* **WORK ITEM**
Reproduce verbatim the passage of the article on late arrivals to Zoom classes between "By Sadie Mank" and "to Zoom school.", inclusive.
(SOURCE EXTRACT begins)
By Sadie Mank ‘23, Staff Writer
The lack of a commute and the fact that students are physically confined to their homes should mean students are consistently on time to Zoom classes. Yet as our first hybrid-learning school year continues to unfold, students are plagued by strange and mysterious phenomena that prevent their on-time arrival to Zoom school.
The World Health Organization recently released statistics revealing that since the first lockdown in March, dogs’ appetites for children’s devices have increased by an astounding 300%. The report included the caveat that the data was collected solely from teachers, who spoke from anecdotal experience. Indeed, it appears that dogs’ appetites for children’s homework is among the many things that have adapted due to the pandemic. Heschel teachers report having heard this excuse often, with the number-one explanation students give when joining a Zoom class late being “Sorry I’m late, my dog ate my computer.”
(SOURCE EXTRACT ends)
(RECORDS SHOWN begins)
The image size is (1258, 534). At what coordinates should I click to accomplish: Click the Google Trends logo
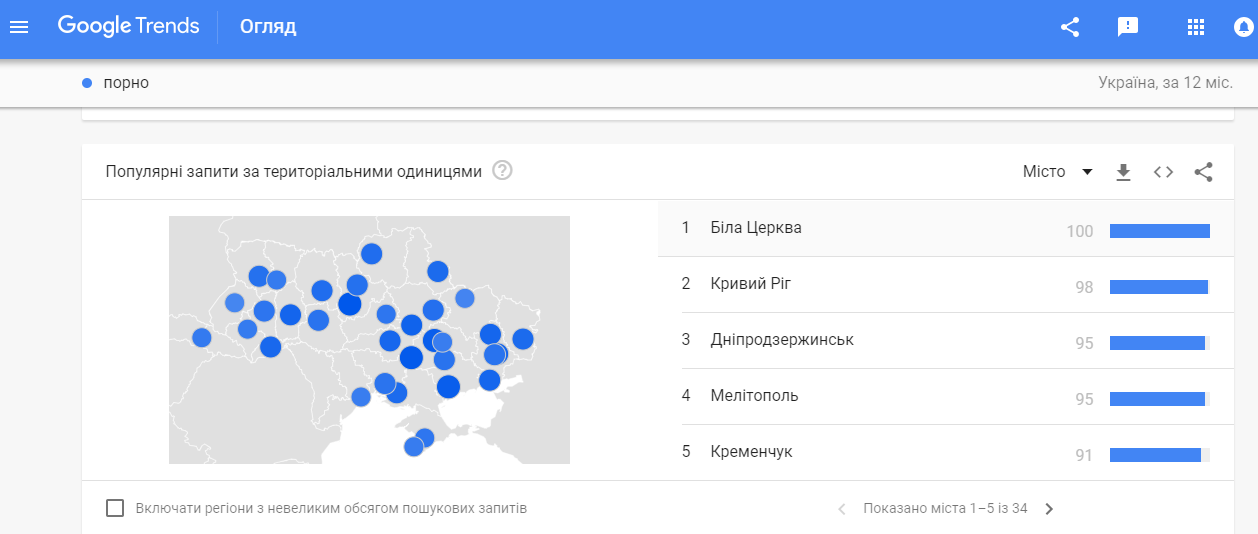[x=128, y=27]
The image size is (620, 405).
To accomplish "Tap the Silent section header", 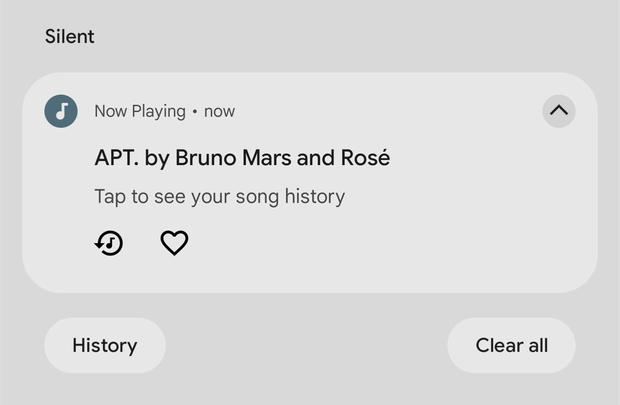I will [x=70, y=36].
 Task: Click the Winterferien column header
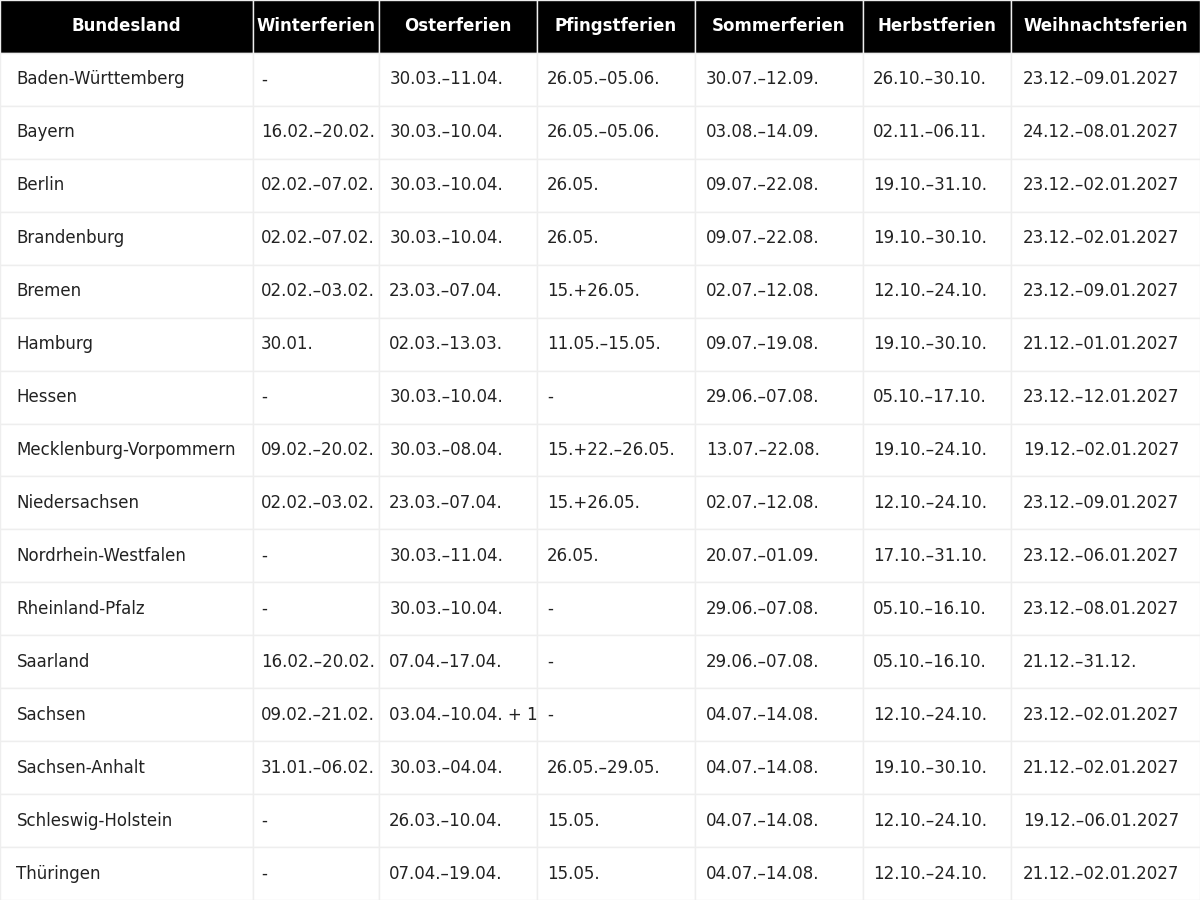coord(316,26)
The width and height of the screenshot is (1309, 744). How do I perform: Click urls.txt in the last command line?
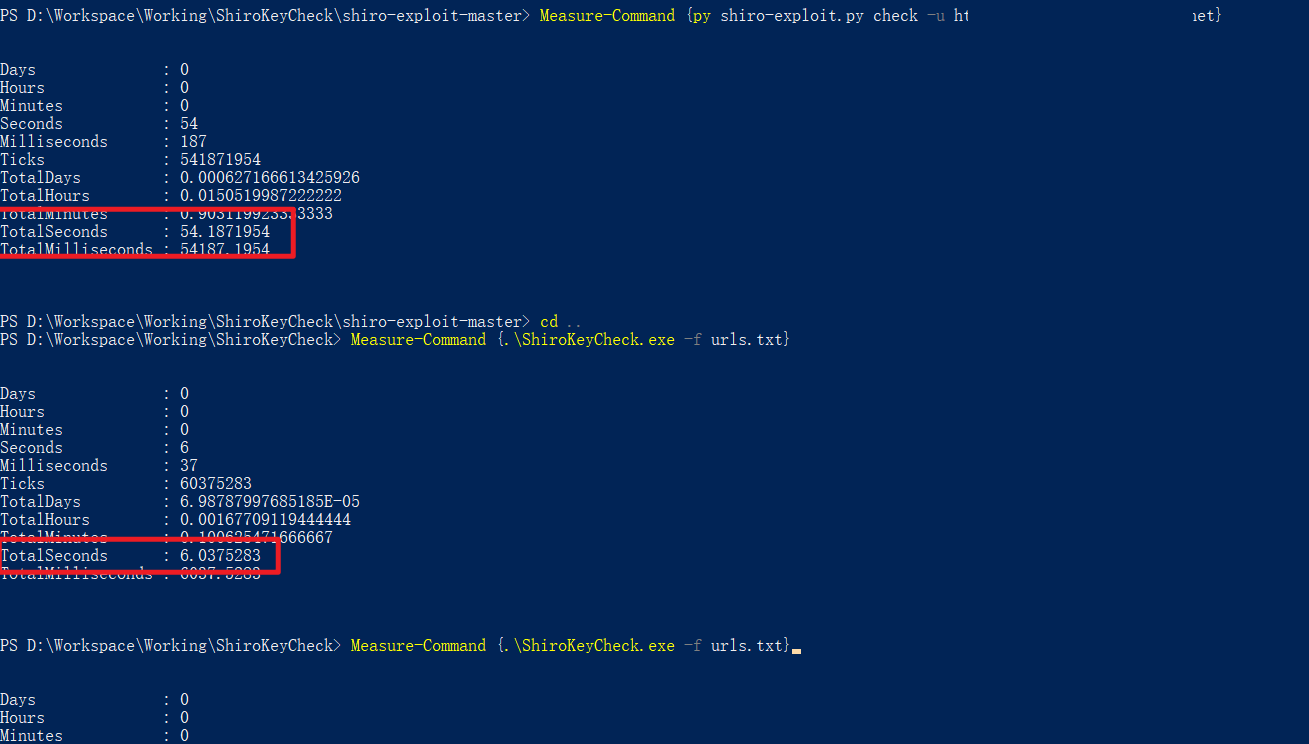tap(746, 646)
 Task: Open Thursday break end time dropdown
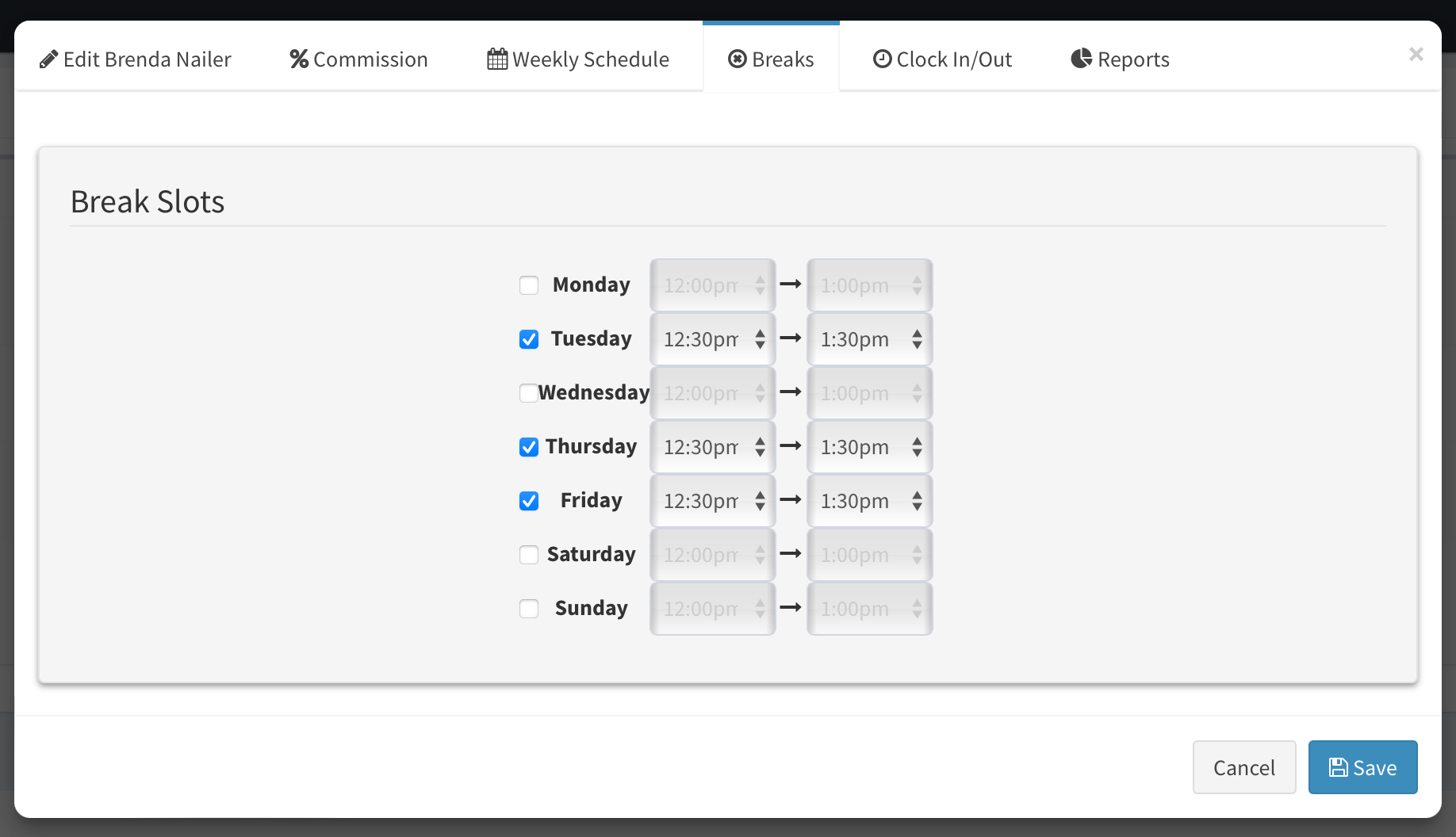coord(869,447)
(RECORDS SHOWN ends)
* **ANSWER FOR THIS EXERCISE**
By Sadie Mank ‘23, Staff Writer
The lack of a commute and the fact that students are physically confined to their homes should mean students are consistently on time to Zoom classes. Yet as our first hybrid-learning school year continues to unfold, students are plagued by strange and mysterious phenomena that prevent their on-time arrival to Zoom school.